Exercise instructions: Copy the material from the line with "You are a computer-use agent. 932x571 pixels." through the line with "pos(37,263)", replacing "paintbrush" with "brush" and changing nothing else. Omit the pictures from your copy.

[BEGIN Data]

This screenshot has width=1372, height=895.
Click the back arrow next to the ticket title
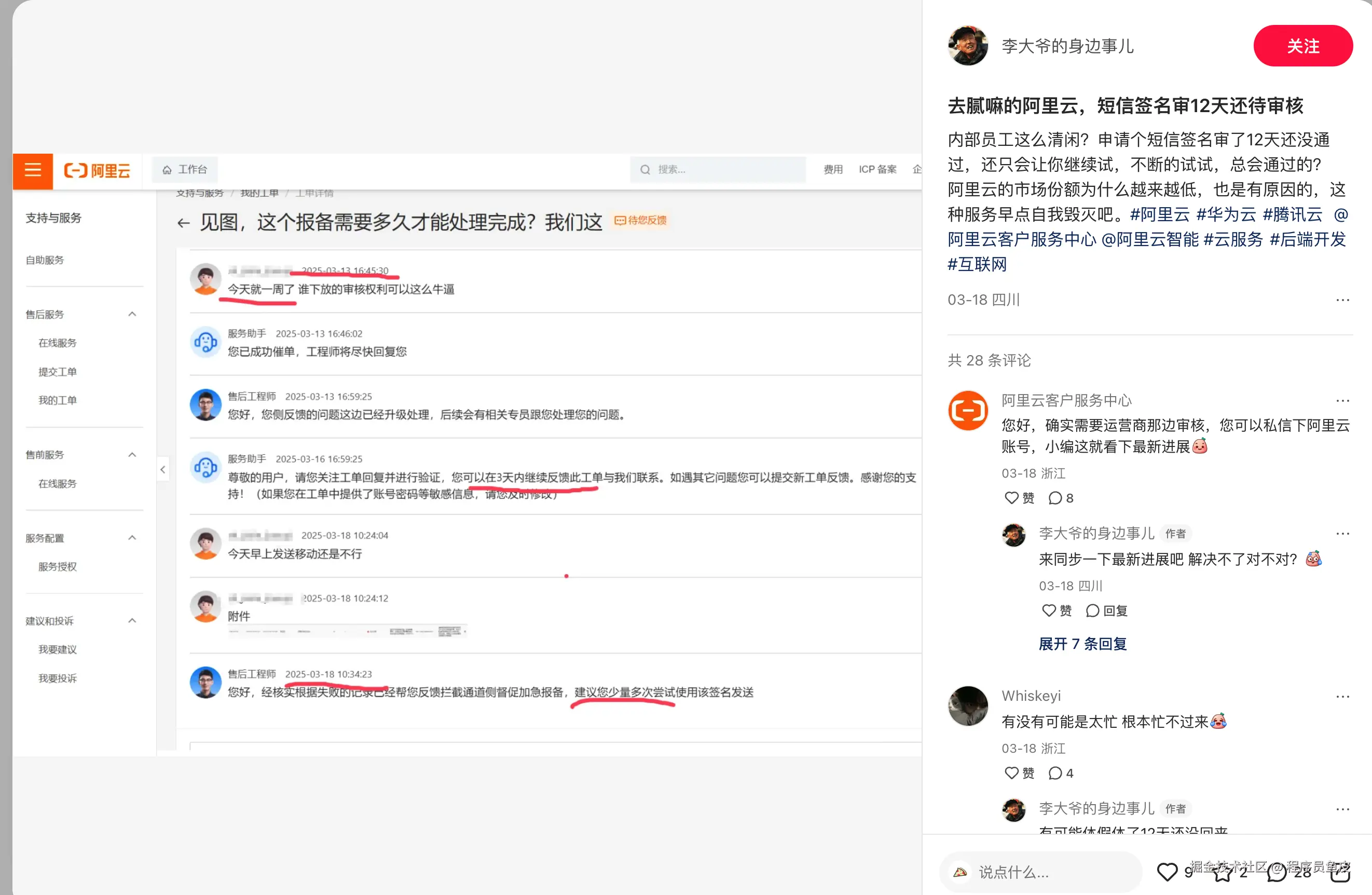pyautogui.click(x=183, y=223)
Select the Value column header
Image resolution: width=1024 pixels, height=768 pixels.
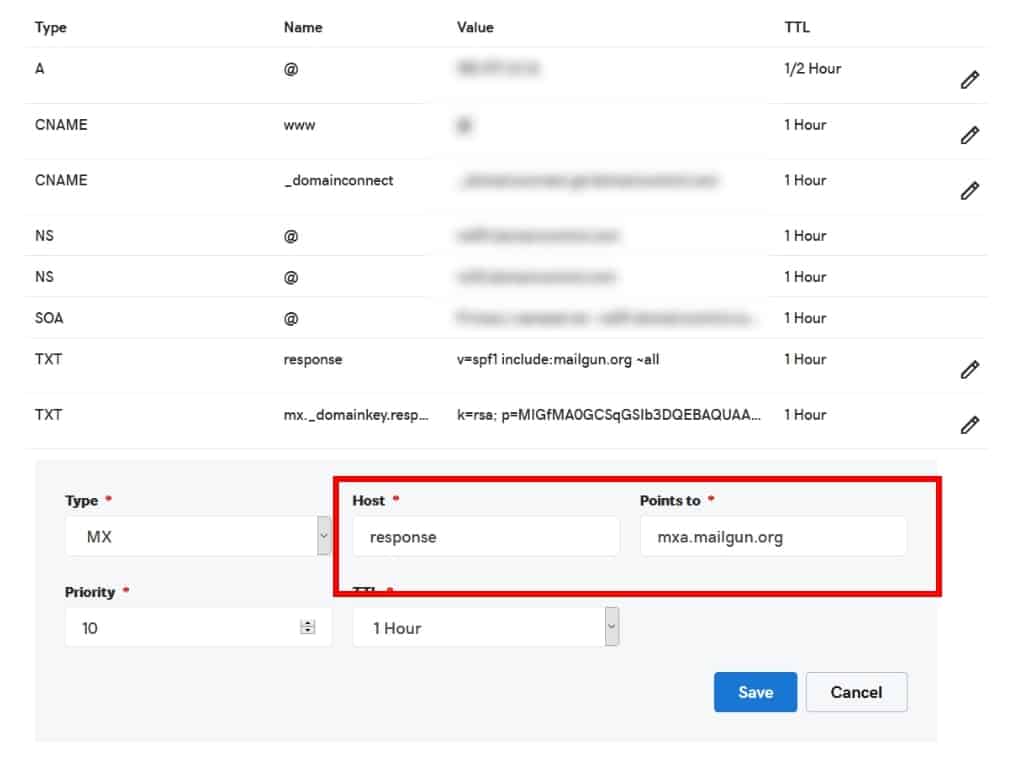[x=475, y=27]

[END Data]
[BEGIN Data]

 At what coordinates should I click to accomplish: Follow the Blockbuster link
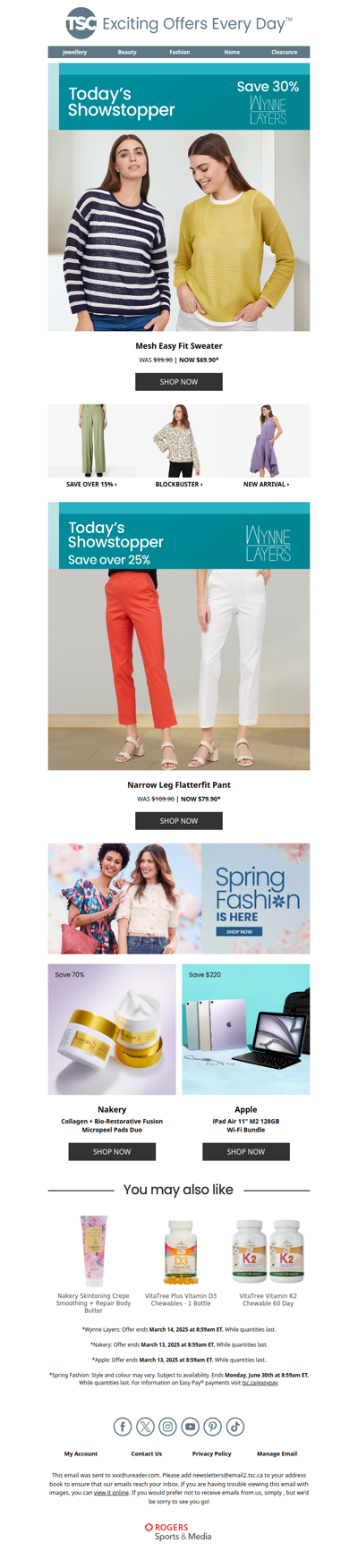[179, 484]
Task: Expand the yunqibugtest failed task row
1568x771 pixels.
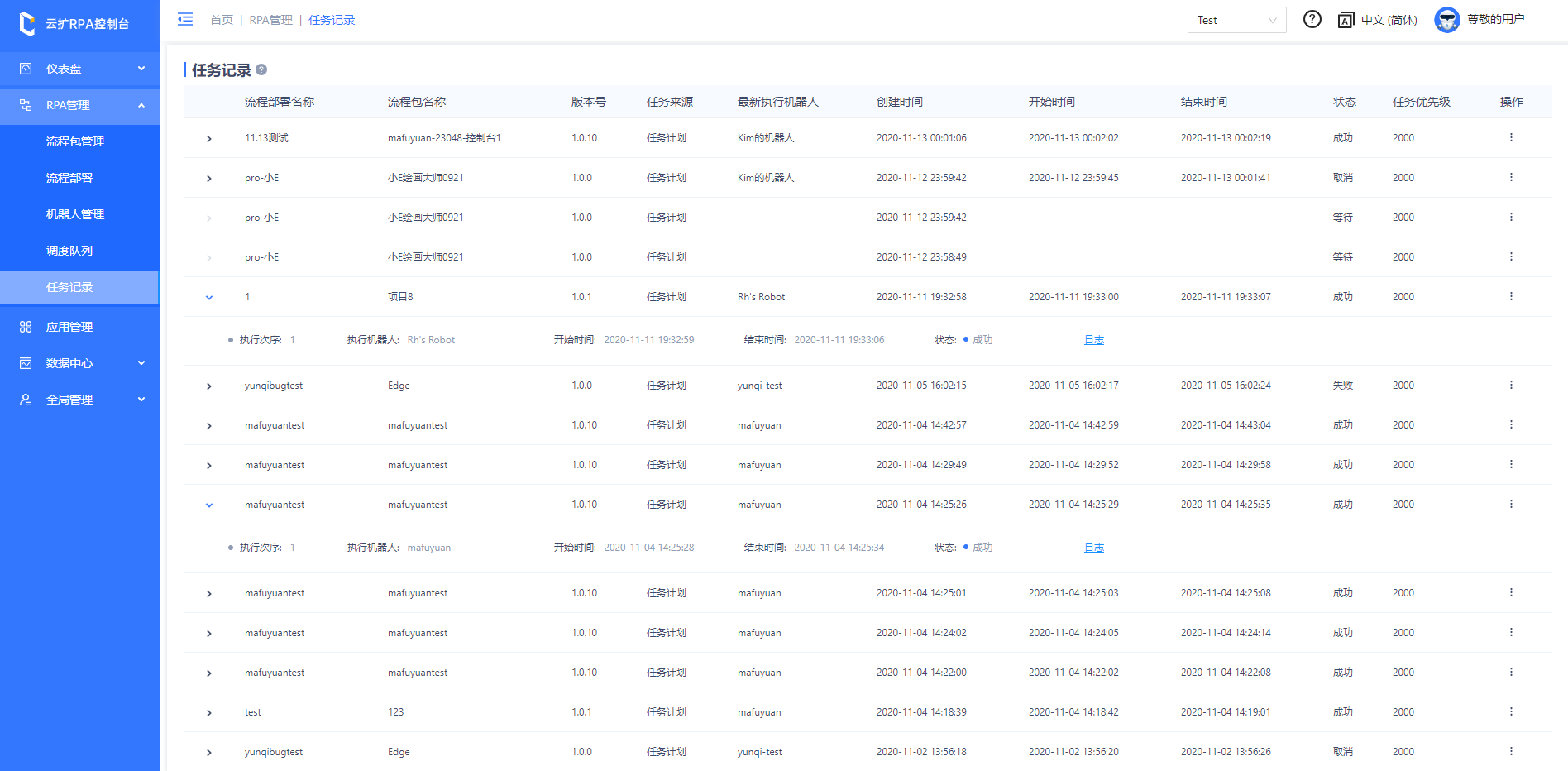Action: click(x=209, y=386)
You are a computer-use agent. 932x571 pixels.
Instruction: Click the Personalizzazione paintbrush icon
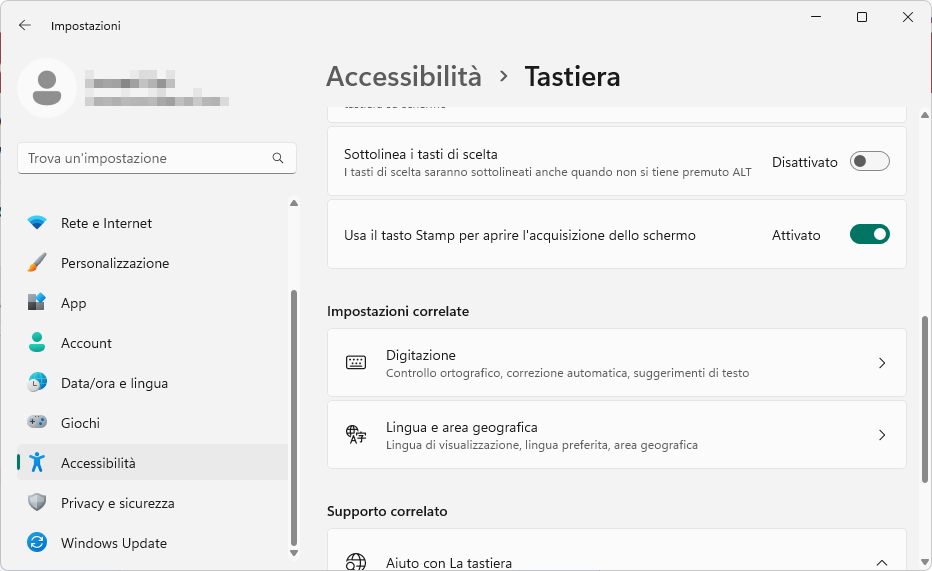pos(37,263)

[END Data]

Solution to this problem:
You are a computer-use agent. 932x571 pixels.
Instruction: Click the Personalizzazione brush icon
pos(37,263)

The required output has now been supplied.